== EXERCISE ==
Arrange every line of the rows below as a Markdown table with the columns Number and Line, numbering lines in order and omitting blank ones.

** Begin GIVEN DATA **

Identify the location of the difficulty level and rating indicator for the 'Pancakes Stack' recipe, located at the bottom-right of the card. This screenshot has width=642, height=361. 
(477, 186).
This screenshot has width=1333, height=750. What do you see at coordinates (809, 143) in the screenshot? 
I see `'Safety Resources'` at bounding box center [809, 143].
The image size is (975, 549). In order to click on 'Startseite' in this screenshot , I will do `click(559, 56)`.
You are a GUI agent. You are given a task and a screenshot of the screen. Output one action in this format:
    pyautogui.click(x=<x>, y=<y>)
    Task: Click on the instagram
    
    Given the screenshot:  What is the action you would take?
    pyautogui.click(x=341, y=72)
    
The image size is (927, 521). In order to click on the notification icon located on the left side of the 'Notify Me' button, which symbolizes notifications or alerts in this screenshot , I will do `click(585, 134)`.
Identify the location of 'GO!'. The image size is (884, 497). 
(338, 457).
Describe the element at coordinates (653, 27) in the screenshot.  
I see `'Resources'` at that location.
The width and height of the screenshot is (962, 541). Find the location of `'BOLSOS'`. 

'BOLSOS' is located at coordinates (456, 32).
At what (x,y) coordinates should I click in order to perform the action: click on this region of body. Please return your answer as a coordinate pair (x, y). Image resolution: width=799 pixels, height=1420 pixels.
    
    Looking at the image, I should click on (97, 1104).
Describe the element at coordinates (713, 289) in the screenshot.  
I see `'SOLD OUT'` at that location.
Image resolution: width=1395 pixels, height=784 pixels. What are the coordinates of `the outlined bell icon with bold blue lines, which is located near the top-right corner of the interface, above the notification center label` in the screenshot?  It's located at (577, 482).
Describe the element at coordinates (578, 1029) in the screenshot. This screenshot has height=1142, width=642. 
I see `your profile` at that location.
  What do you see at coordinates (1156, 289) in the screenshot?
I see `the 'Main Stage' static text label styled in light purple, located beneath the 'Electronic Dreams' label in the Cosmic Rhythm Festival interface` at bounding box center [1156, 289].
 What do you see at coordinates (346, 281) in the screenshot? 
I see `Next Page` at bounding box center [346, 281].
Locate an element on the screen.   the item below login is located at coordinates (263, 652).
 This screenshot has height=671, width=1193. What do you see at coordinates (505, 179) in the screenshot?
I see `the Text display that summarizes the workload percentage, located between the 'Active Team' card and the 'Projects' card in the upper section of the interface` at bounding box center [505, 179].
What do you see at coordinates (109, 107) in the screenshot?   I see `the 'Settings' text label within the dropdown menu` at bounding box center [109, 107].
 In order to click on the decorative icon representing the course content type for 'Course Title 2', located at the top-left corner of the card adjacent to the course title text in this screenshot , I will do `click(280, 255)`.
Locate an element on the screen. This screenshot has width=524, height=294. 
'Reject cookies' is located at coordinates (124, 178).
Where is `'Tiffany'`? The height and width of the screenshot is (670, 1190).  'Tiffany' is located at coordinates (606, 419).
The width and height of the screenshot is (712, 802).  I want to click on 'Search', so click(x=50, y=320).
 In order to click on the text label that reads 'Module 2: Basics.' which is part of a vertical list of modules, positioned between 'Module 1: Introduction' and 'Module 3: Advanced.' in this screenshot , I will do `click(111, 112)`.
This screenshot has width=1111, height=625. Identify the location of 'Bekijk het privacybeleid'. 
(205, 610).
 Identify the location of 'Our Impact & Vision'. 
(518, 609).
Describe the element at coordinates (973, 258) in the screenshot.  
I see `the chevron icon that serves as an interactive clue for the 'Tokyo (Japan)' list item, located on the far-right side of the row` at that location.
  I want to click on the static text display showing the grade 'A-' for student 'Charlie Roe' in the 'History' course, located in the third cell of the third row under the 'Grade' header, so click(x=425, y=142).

** End GIVEN DATA **

== CORRECT RESULT ==
| Number | Line |
|---|---|
| 1 | Identify the location of the difficulty level and rating indicator for the 'Pancakes Stack' recipe, located at the bottom-right of the card. This screenshot has width=642, height=361.  |
| 2 | (477, 186). |
| 3 | This screenshot has width=1333, height=750. What do you see at coordinates (809, 143) in the screenshot?  |
| 4 | I see `'Safety Resources'` at bounding box center [809, 143]. |
| 5 | The image size is (975, 549). In order to click on 'Startseite' in this screenshot , I will do `click(559, 56)`. |
| 6 | You are a GUI agent. You are given a task and a screenshot of the screen. Output one action in this format: |
| 7 |     pyautogui.click(x=<x>, y=<y>) |
| 8 |     Task: Click on the instagram |
| 9 |     Given the screenshot:  What is the action you would take? |
| 10 |     pyautogui.click(x=341, y=72) |
| 11 | The image size is (927, 521). In order to click on the notification icon located on the left side of the 'Notify Me' button, which symbolizes notifications or alerts in this screenshot , I will do `click(585, 134)`. |
| 12 | Identify the location of 'GO!'. The image size is (884, 497).  |
| 13 | (338, 457). |
| 14 | Describe the element at coordinates (653, 27) in the screenshot.   |
| 15 | I see `'Resources'` at that location. |
| 16 | The width and height of the screenshot is (962, 541). Find the location of `'BOLSOS'`.  |
| 17 | 'BOLSOS' is located at coordinates (456, 32). |
| 18 | At what (x,y) coordinates should I click in order to perform the action: click on this region of body. Please return your answer as a coordinate pair (x, y). Image resolution: width=799 pixels, height=1420 pixels. |
| 19 |     Looking at the image, I should click on (97, 1104). |
| 20 | Describe the element at coordinates (713, 289) in the screenshot.   |
| 21 | I see `'SOLD OUT'` at that location. |
| 22 | Image resolution: width=1395 pixels, height=784 pixels. What are the coordinates of `the outlined bell icon with bold blue lines, which is located near the top-right corner of the interface, above the notification center label` in the screenshot?  It's located at (577, 482). |
| 23 | Describe the element at coordinates (578, 1029) in the screenshot. This screenshot has height=1142, width=642.  |
| 24 | I see `your profile` at that location. |
| 25 |   What do you see at coordinates (1156, 289) in the screenshot? |
| 26 | I see `the 'Main Stage' static text label styled in light purple, located beneath the 'Electronic Dreams' label in the Cosmic Rhythm Festival interface` at bounding box center [1156, 289]. |
| 27 |  What do you see at coordinates (346, 281) in the screenshot?  |
| 28 | I see `Next Page` at bounding box center [346, 281]. |
| 29 | Locate an element on the screen.   the item below login is located at coordinates (263, 652). |
| 30 |  This screenshot has height=671, width=1193. What do you see at coordinates (505, 179) in the screenshot? |
| 31 | I see `the Text display that summarizes the workload percentage, located between the 'Active Team' card and the 'Projects' card in the upper section of the interface` at bounding box center [505, 179]. |
| 32 | What do you see at coordinates (109, 107) in the screenshot?   I see `the 'Settings' text label within the dropdown menu` at bounding box center [109, 107]. |
| 33 |  In order to click on the decorative icon representing the course content type for 'Course Title 2', located at the top-left corner of the card adjacent to the course title text in this screenshot , I will do `click(280, 255)`. |
| 34 | Locate an element on the screen. This screenshot has width=524, height=294.  |
| 35 | 'Reject cookies' is located at coordinates (124, 178). |
| 36 | Where is `'Tiffany'`? The height and width of the screenshot is (670, 1190).  'Tiffany' is located at coordinates (606, 419). |
| 37 | The width and height of the screenshot is (712, 802).  I want to click on 'Search', so click(x=50, y=320). |
| 38 |  In order to click on the text label that reads 'Module 2: Basics.' which is part of a vertical list of modules, positioned between 'Module 1: Introduction' and 'Module 3: Advanced.' in this screenshot , I will do `click(111, 112)`. |
| 39 | This screenshot has width=1111, height=625. Identify the location of 'Bekijk het privacybeleid'.  |
| 40 | (205, 610). |
| 41 |  Identify the location of 'Our Impact & Vision'.  |
| 42 | (518, 609). |
| 43 | Describe the element at coordinates (973, 258) in the screenshot.   |
| 44 | I see `the chevron icon that serves as an interactive clue for the 'Tokyo (Japan)' list item, located on the far-right side of the row` at that location. |
| 45 |   I want to click on the static text display showing the grade 'A-' for student 'Charlie Roe' in the 'History' course, located in the third cell of the third row under the 'Grade' header, so click(x=425, y=142). |